> Exercise details:
Please return every record exactly as written, leaving out the pictures.

> Data for analysis:
☆ ☆ ☆

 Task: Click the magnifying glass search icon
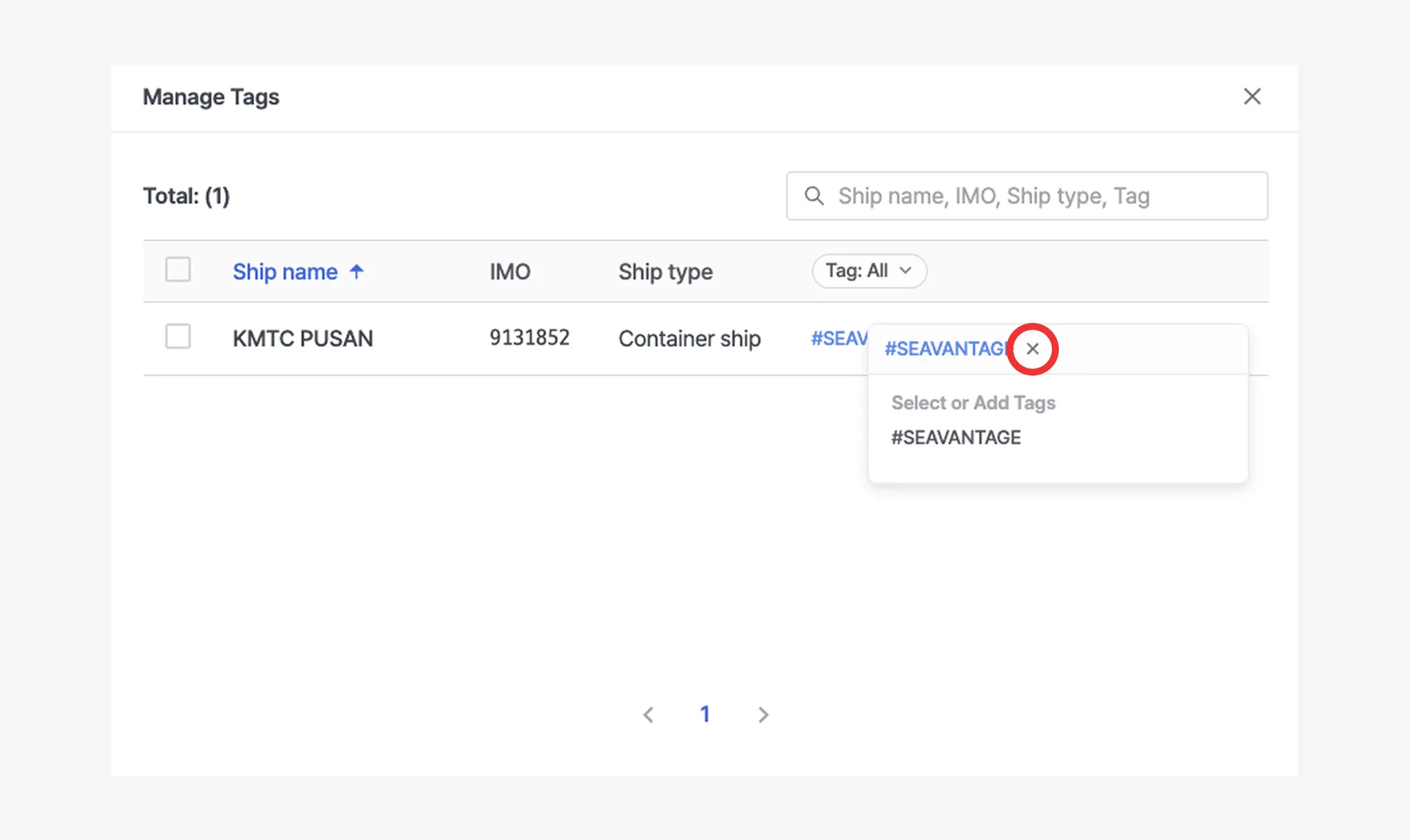(x=814, y=196)
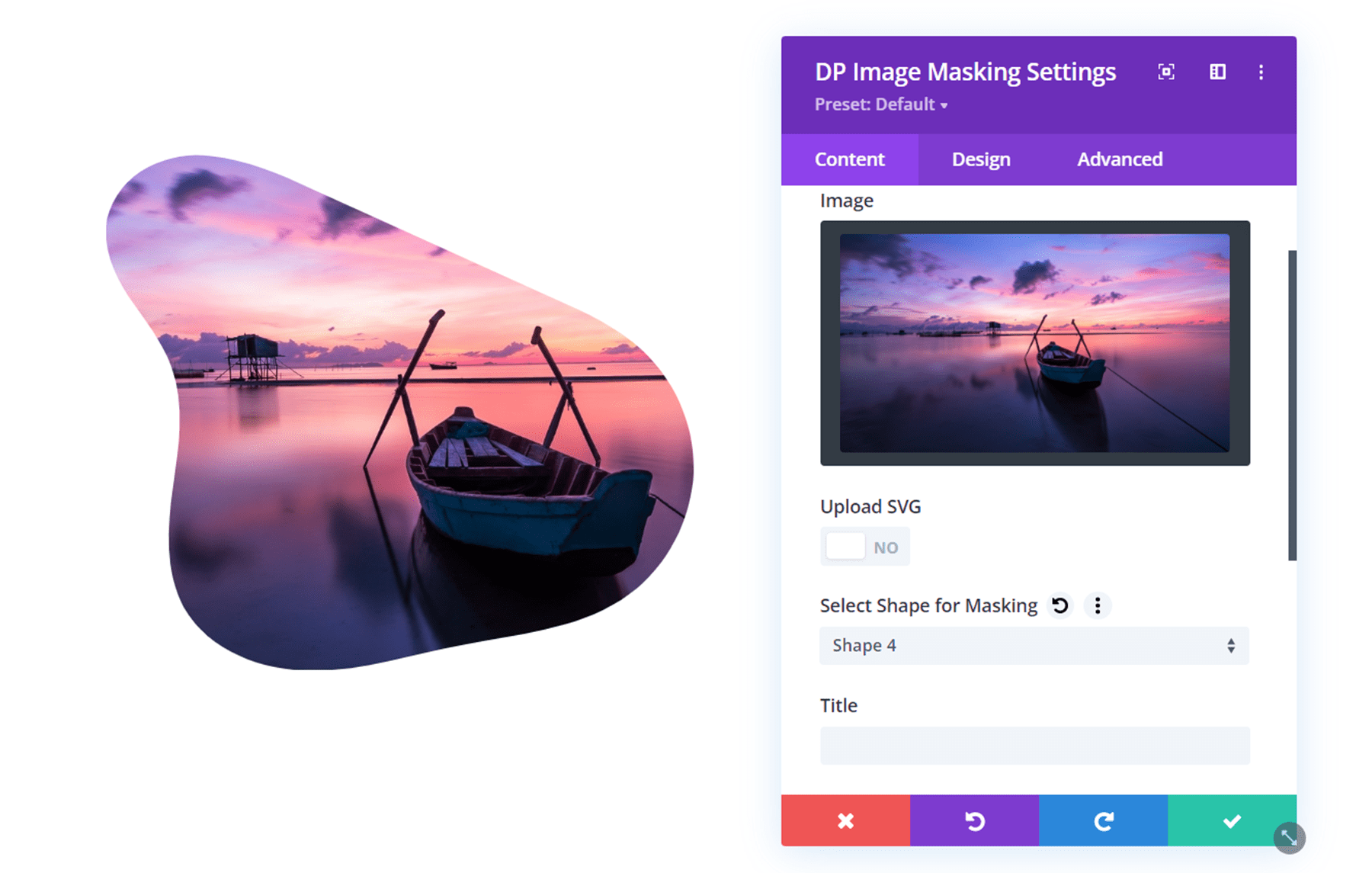The height and width of the screenshot is (873, 1372).
Task: Open the three-dot menu in header
Action: pyautogui.click(x=1261, y=72)
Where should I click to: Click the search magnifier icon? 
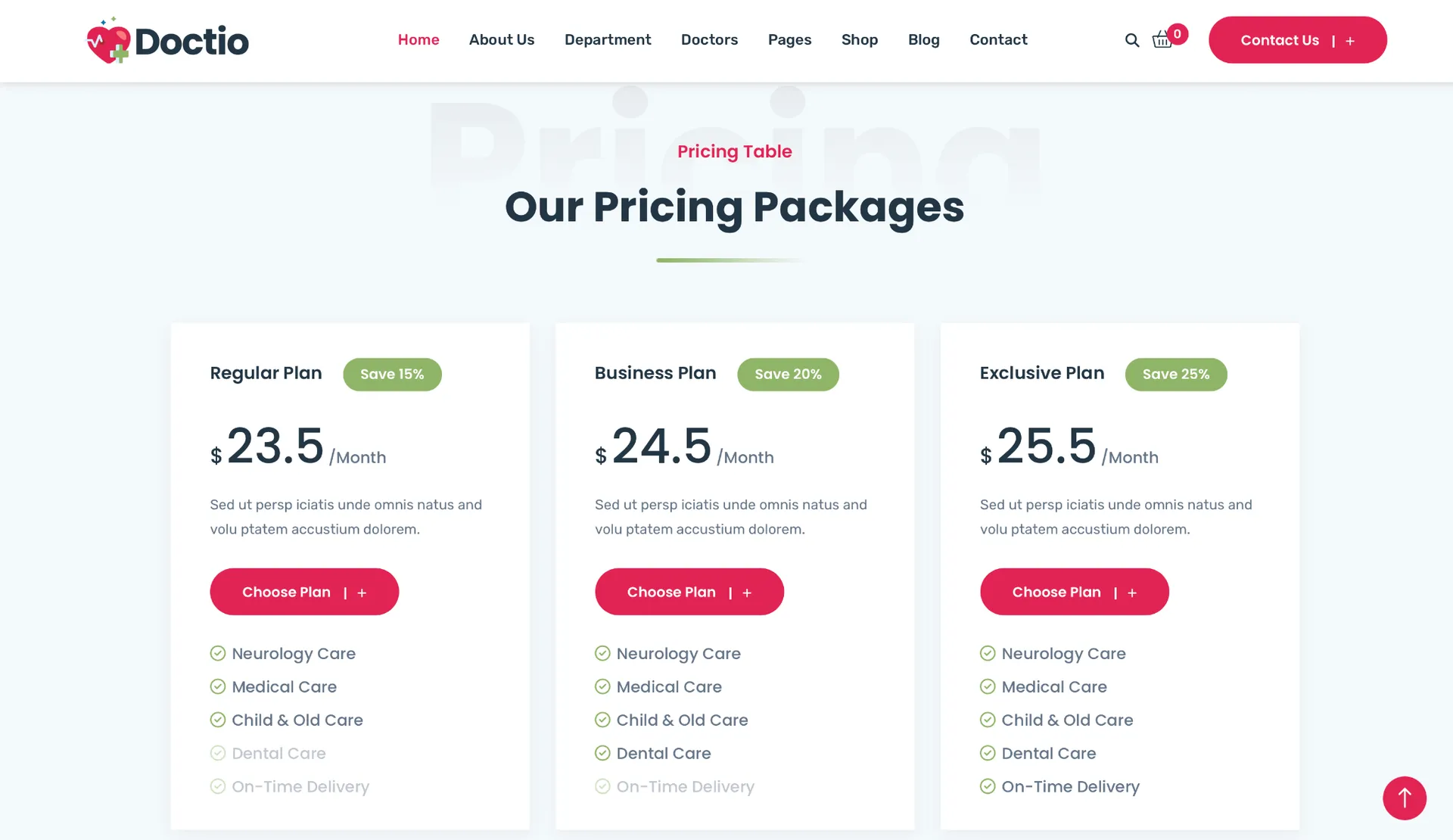coord(1131,40)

☆ ☆ ☆

> Output below:
 Task: Click the magnifying glass search icon
(x=814, y=196)
The height and width of the screenshot is (873, 1372).
Task: Open the three-dot menu in header
Action: pyautogui.click(x=1261, y=72)
Where should I click to: Click the search magnifier icon? 
coord(1131,40)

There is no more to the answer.